What the task requires: Reproduce, without alteration, the lines of the listing between the line containing "Task: Click the US Feurs blue logo" and the line containing "Looking at the screenshot, I should pos(204,447).", both included. Omit the pictures from your answer.

Entries supplied:
===
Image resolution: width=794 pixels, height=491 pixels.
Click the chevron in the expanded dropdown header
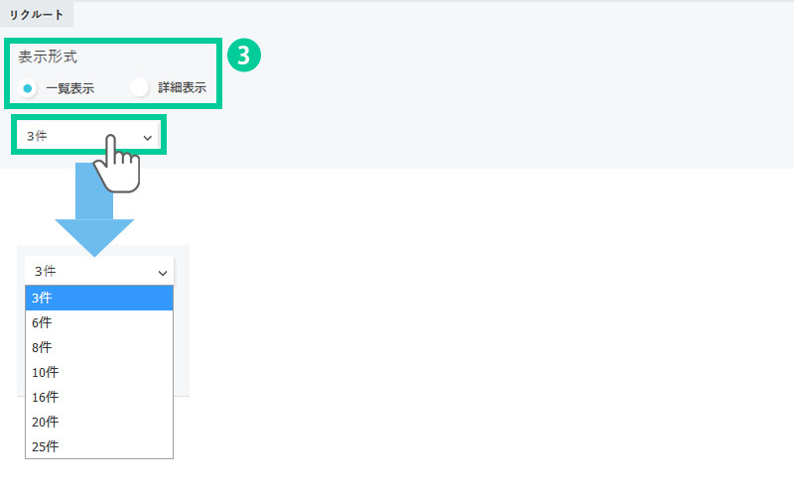pyautogui.click(x=162, y=272)
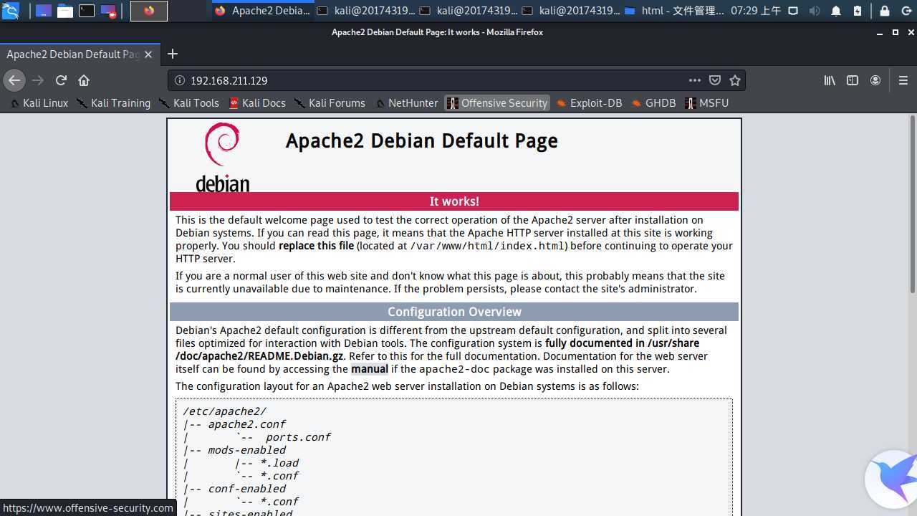Toggle the Firefox sidebar view
Image resolution: width=917 pixels, height=516 pixels.
coord(853,80)
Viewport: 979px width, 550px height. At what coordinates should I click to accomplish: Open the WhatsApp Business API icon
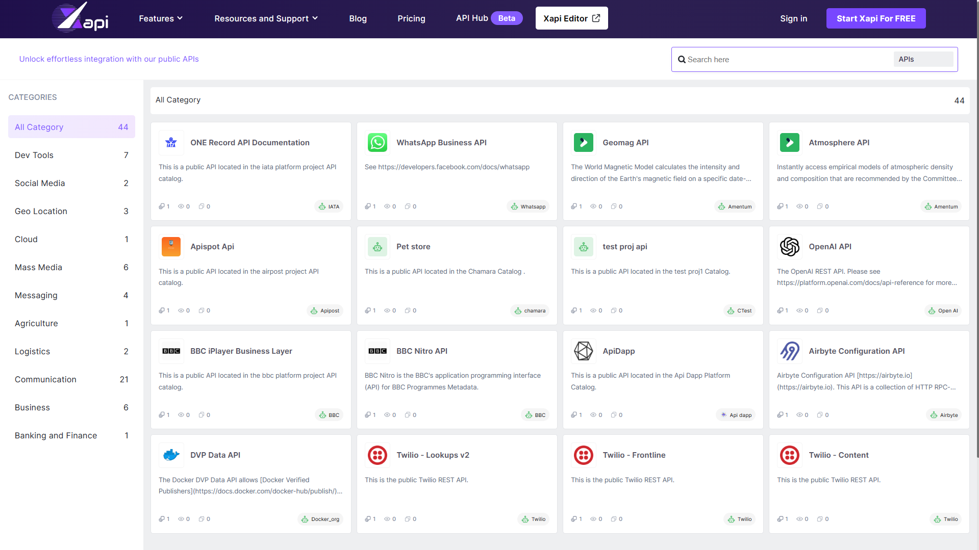tap(378, 143)
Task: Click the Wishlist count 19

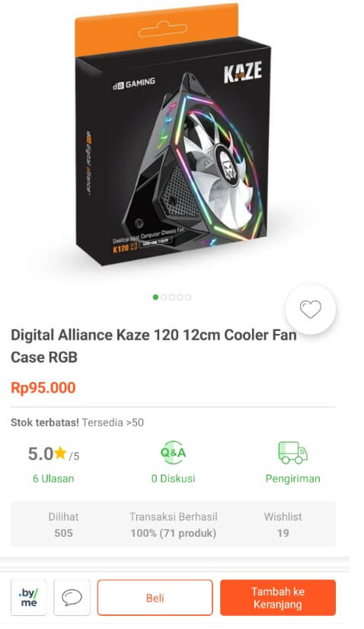Action: click(x=283, y=533)
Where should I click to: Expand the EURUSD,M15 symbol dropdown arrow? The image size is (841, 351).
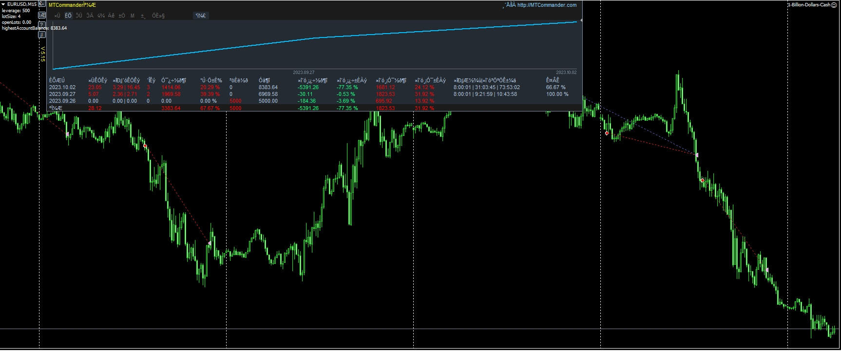pos(3,4)
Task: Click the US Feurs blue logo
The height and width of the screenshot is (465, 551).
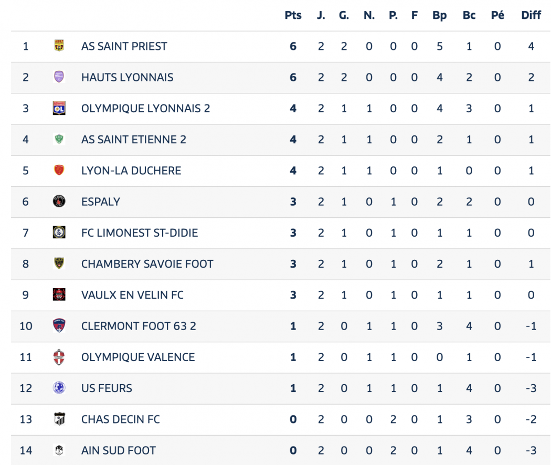Action: [x=59, y=388]
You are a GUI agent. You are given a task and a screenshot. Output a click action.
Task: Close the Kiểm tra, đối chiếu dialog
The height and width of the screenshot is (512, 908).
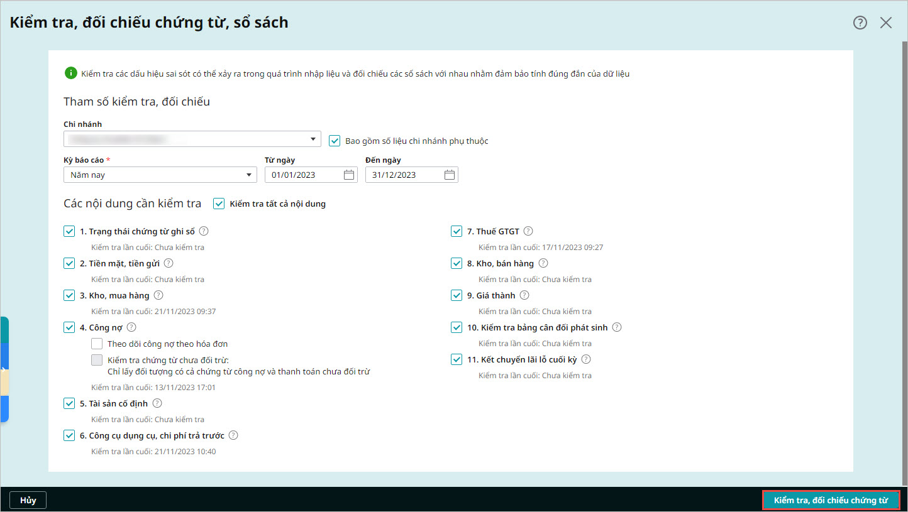[x=886, y=23]
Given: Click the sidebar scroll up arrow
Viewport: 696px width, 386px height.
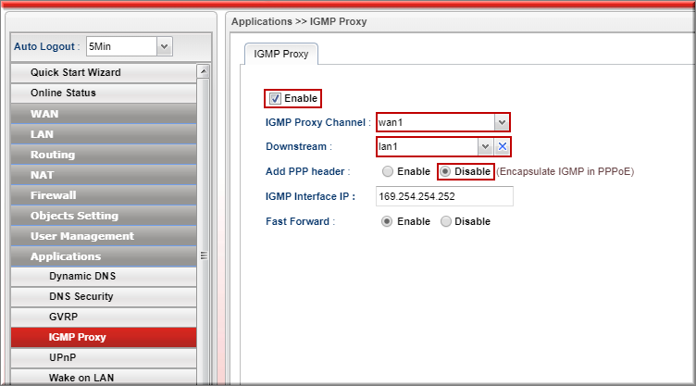Looking at the screenshot, I should click(204, 72).
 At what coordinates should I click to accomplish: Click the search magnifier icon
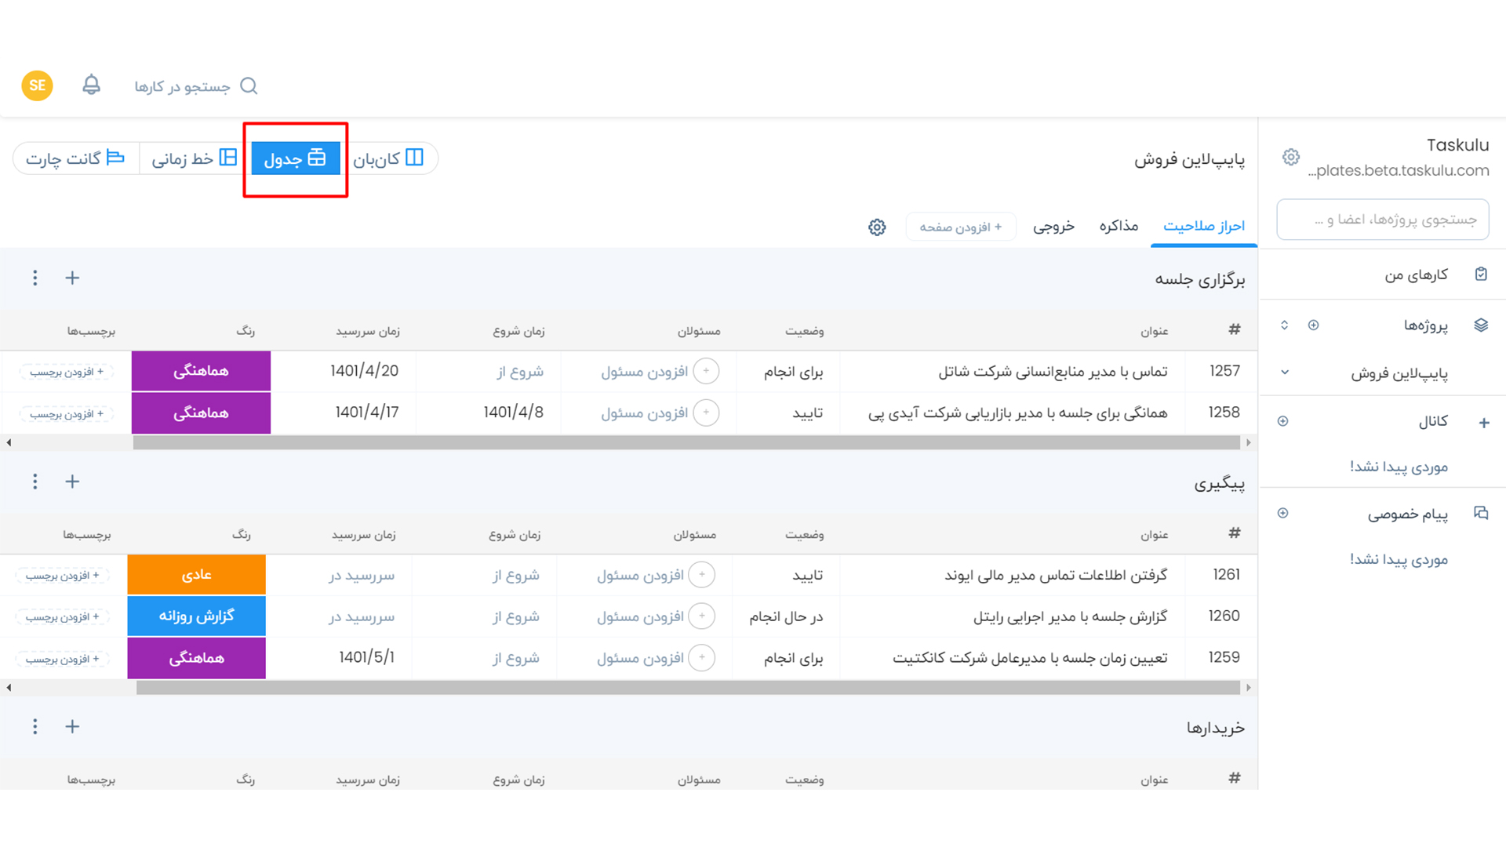click(249, 85)
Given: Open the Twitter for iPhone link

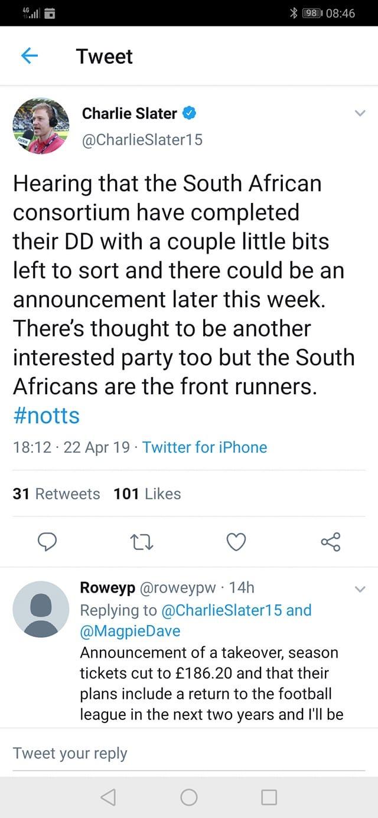Looking at the screenshot, I should pos(204,447).
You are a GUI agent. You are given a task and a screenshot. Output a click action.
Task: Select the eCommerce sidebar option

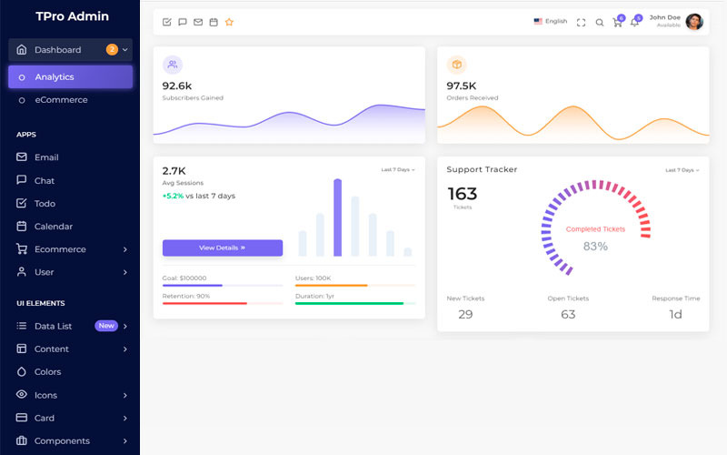pyautogui.click(x=61, y=100)
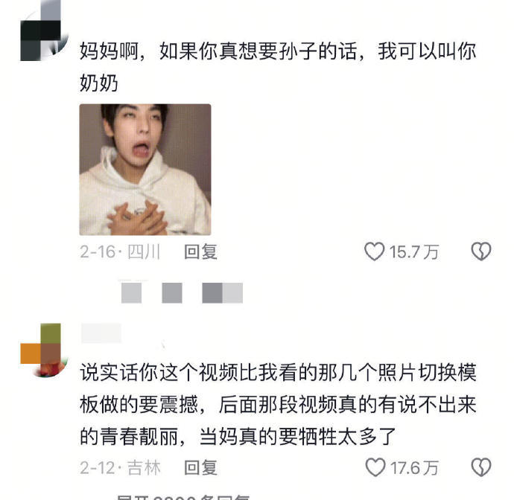Like the comment with 15.7万 likes

point(374,251)
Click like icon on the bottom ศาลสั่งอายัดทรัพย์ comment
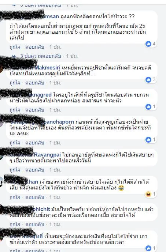The height and width of the screenshot is (252, 166). tap(148, 248)
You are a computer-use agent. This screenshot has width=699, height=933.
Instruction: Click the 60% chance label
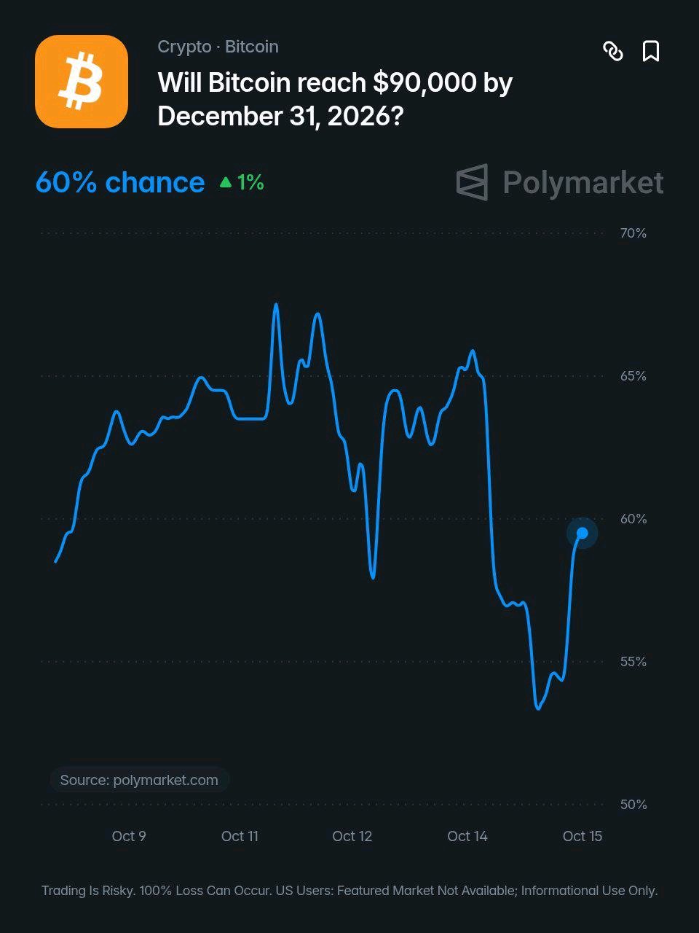click(120, 182)
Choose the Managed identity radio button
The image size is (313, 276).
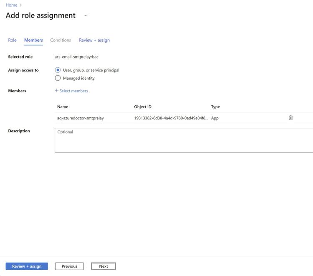[58, 78]
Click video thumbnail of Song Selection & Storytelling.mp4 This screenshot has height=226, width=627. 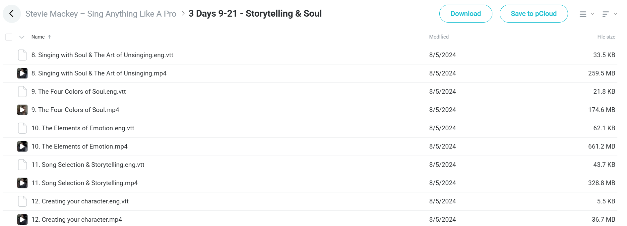22,183
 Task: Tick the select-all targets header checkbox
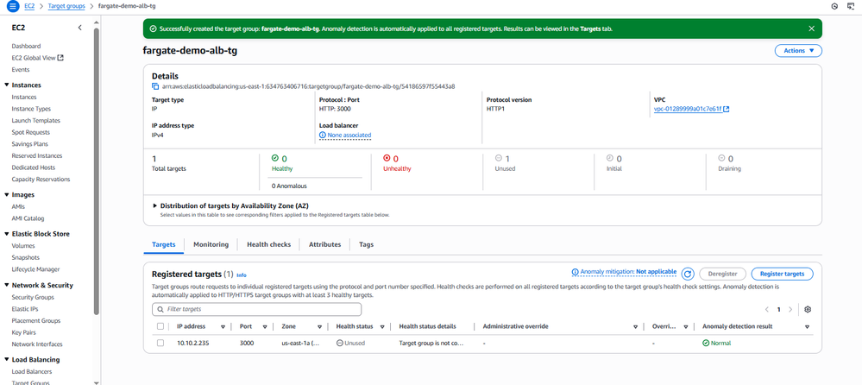pyautogui.click(x=160, y=326)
===
The answer:
Task: Click the US Feurs blue logo
The height and width of the screenshot is (465, 551).
Action: [x=59, y=388]
You are a GUI agent. You are given a task and a screenshot. Output a click action.
Task: Close the Kiểm tra, đối chiếu dialog
The height and width of the screenshot is (512, 908).
[x=886, y=23]
Given: Click the sidebar scroll up arrow
Viewport: 696px width, 386px height.
Looking at the screenshot, I should click(204, 72).
 At what coordinates should I click to accomplish: Click the search magnifier icon
click(249, 85)
Given: Open the Twitter for iPhone link

Looking at the screenshot, I should pos(204,447).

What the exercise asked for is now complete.